→ Directive a
Can you quote the records word for word, starting at the line that contains "Describe the element" and ending at the line that contains "at that location.", with both of those lines included? Leave the pictures out.

#### Text for analysis ####

Is there a way to speed up rendering time with Altair?

I’m using pandas, altair, and streamlit in my app. I’m reading in csv files that can get pretty large (100,000ish lines) using pandas.read_csv(…) and then I’m graphing the data using streamlit.altair_chart() with the altair chart that I create using the pandas dataframe. I’ve done some profiling that says the function takes about 0.01 seconds to complete, but when I open the app the page is super frozen and it takes a good 20 seconds for the graph to finally show up and the whole page is still really glitchy. The data is constantly changing, so I update the graph with new data every second.

Does anyone have any tips for how to graph large amounts of data that is constantly updating? Would using a different graphing library like plotly be any faster?

I’m running locally, python version == 3.9.18, streamlit version == 1.30.0

Thanks!

-Alyssa

Hello Alyssa

Here are some ideas, but I’m sure there are experts who can give you an effective solution.

1.- Use of Dask :
Consider using Dask to work with large data sets more efficiently.

2.- Use of Duckdb:

      con = duckdb.connect(database=':memory:', read_only=False)

        con.register('df_altair', df_altair)

        # Cargar DataFrames en DuckDB
        con = duckdb.connect(database=':memory:', read_only=False)
        con.register('df_altair',  df_altair)
        # consulta SQL en DuckDB para obtener df_filter
        query_filter = f"""
        SELECT * FROM df_altair
        """
        df_filter = con.execute(query_filter).fetchdf()

3.- Optimize the CSV File Reading:
Use the usecols parameter of pandas.read_csv() to read only the necessary columns.
Use the nrows parameter to read only a limited number of rows at the beginning.

data = pd.read_csv('your_file.csv', usecols=['column1', 'column2'], nrows=1000)

Óscar.

1 Like

Hi @AlCote

@Oscar1 is spot-on for the third advice of reading in specific columns. Often times, this can significantly reduce the memory load of the DataFrame object that is created when typically we may only need 2-3 columns for plot creation from the possible number of tens or hundreds of columns.

#### Material to process ####

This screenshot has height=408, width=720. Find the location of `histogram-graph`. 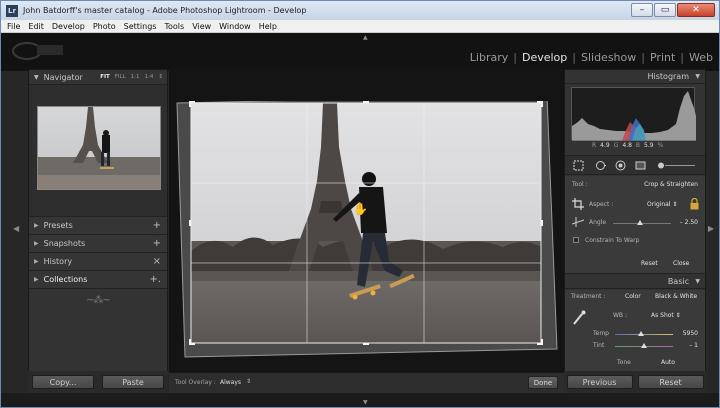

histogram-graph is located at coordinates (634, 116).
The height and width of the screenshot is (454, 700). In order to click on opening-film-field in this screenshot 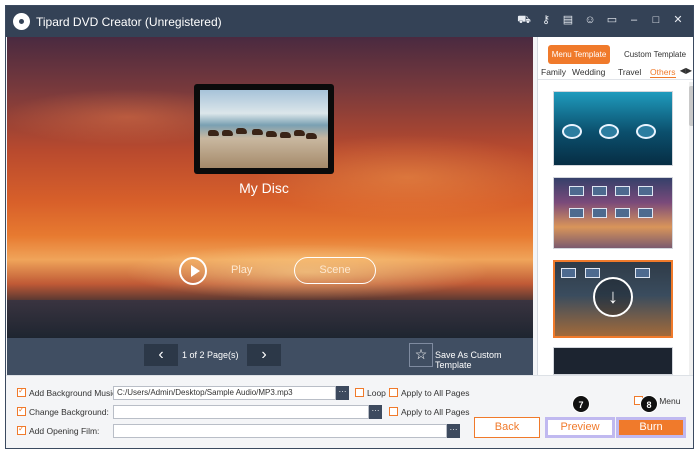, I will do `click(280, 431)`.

####
#### Material to process ####

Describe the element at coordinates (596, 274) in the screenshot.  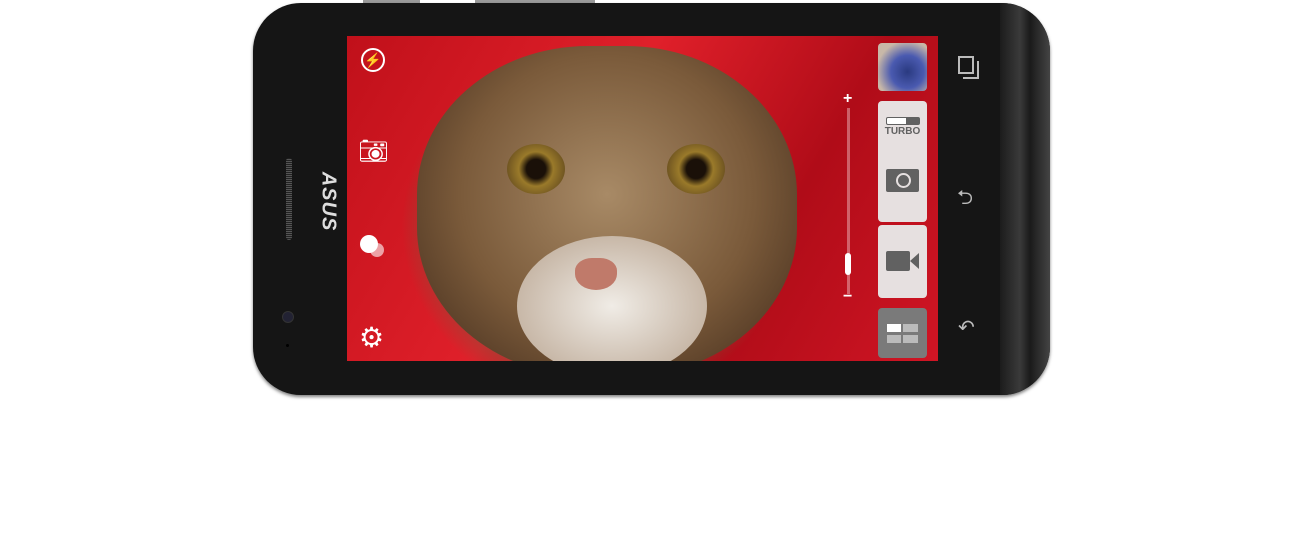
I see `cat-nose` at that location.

####

→ Directive b
Can you write what comes next in the forum thread about speeding up Altair chart rendering in a Streamlit app, picking up after its last sentence?

→ Exercise output a
Describe the element at coordinates (596, 274) in the screenshot.  
I see `cat-nose` at that location.

→ Exercise output b
Additionally, you can also check out these blogs on the topic of building performant apps or optimizing apps:

Hope this helps!

Hi! Thanks for the advice. My data already has the necessary rows (2 and 3 rows, respectively). It really seems like it’s the rendering in the browser that’s the issue. Do you know of any ways to speed that up?

Thank you for your advice! I’m going to definitely try Dask, although I believe my issue lies more on the browser rendering time than the collection of data time, but we’ll see!

Hi @AlCote

What chart type are you rendering, I think it would most likely be slow probably because of rendering large volume of individual data points on a plot like that of a scatter plot. I’d recommend to try out various data visualization libraries to see which one renders the fastest.

Performing pivots or restructuring the data prior to chart generation may improve the speed. I think I saw some examples from Jake VanderPlas somewhere (can’t remember at the moment where). There’s a book that Jake wrote that may potentially provide some examples (Python Data Science Handbook | Python Data Science Handbook).

Exporting the chart as a JSON and then reading it via vega-lite might also be another way to try (Saving Altair Charts — Altair 4.2.2 documentation)